Indulge in the irresistible flavors of Chocolate Bread Pudding, a delectable dessert where succulent chunks of bread nestle within a velvety chocolate custard.
Arrange the baking rack in the oven to the center, with the 2nd rack placed underneath it.
PREP PAN:
Spray a 9x13-inch baking dish with baking spray.
MAKE CUSTARD:
In a medium-sized saucepan, combine heavy cream and milk.
Cook over medium heat until it starts to bubble.
Whisk in the sugar and brown sugar and simmer until the sugars have dissolved.
Remove the saucepan from the heat.
Add in the dark chocolate chips and whisk until the chocolate chips have melted and the mixture is smooth.
Whisk together the egg yolks and eggs in a large bowl until smooth.
While whisking, slowly pour the milk mixture into the bowl with the eggs to prevent curdling the eggs.
Add in vanilla and cinnamon and whisk to combine.
ASSEMBLE BREAD PUDDING:
Add half of the cubed bread to the prepared baking dish, arranging it in an even layer.

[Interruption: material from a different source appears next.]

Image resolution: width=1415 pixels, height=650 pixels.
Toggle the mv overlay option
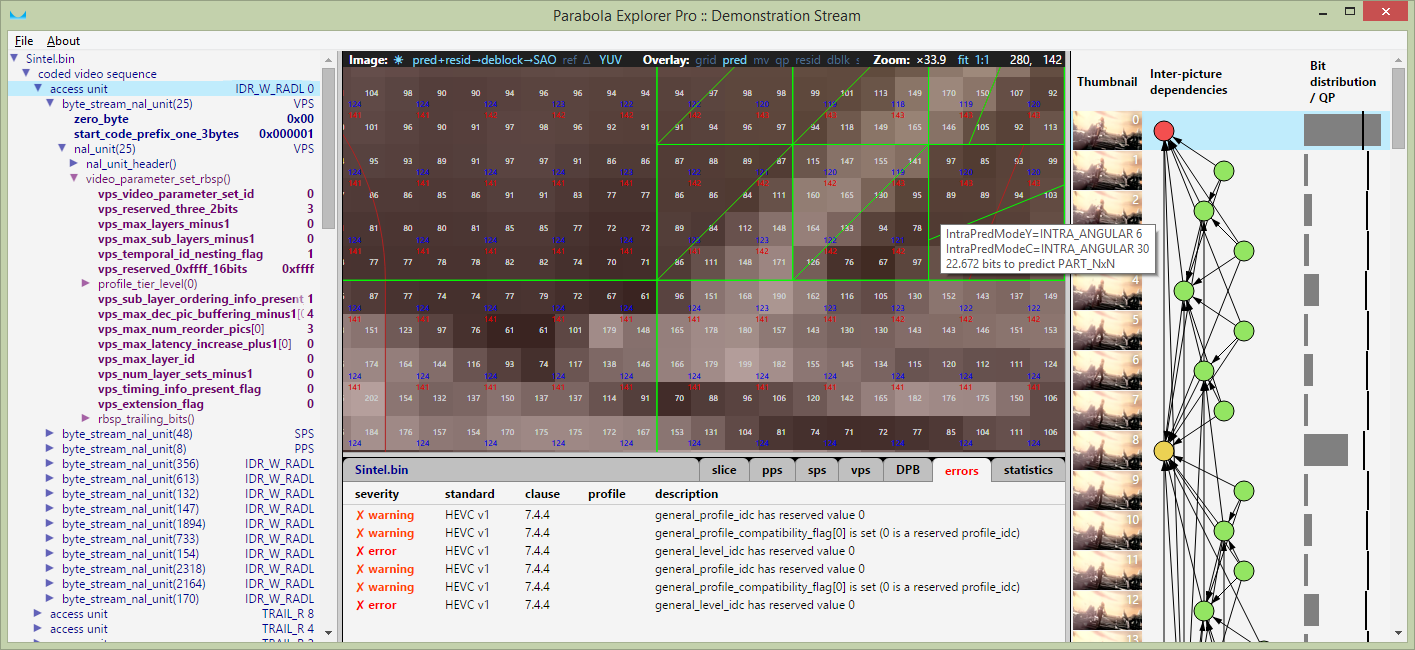[x=760, y=60]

Sprinkle the bread with half of the semi-sweet chocolate chips.
Layer the remaining bread cubes on top and sprinkle the remaining chocolate chips.
Pour the egg/milk mixture evenly over the bread, then let it soak for 3 minutes.
ASSEMBLE WATER BATH:
Fill a baking dish or broiler pan with 1 inch of water, then place it onto the lower oven rack.
Place the bread pudding into the preheated oven on the center rack.
BAKE:
Bake for 45 minutes, until set.
Once baked, remove from the oven and place onto a wire cooling rack to cool for 5-10 minutes before serving.
Top with powdered sugar before serving if desired.
Notes
Do not skip the water bath. The water bath will prevent the bread pudding from getting too crusty on top while baking.
If the top of the bread pudding starts to burn before the baking time is finished, loosely cover the top with tin foil to prevent further burning.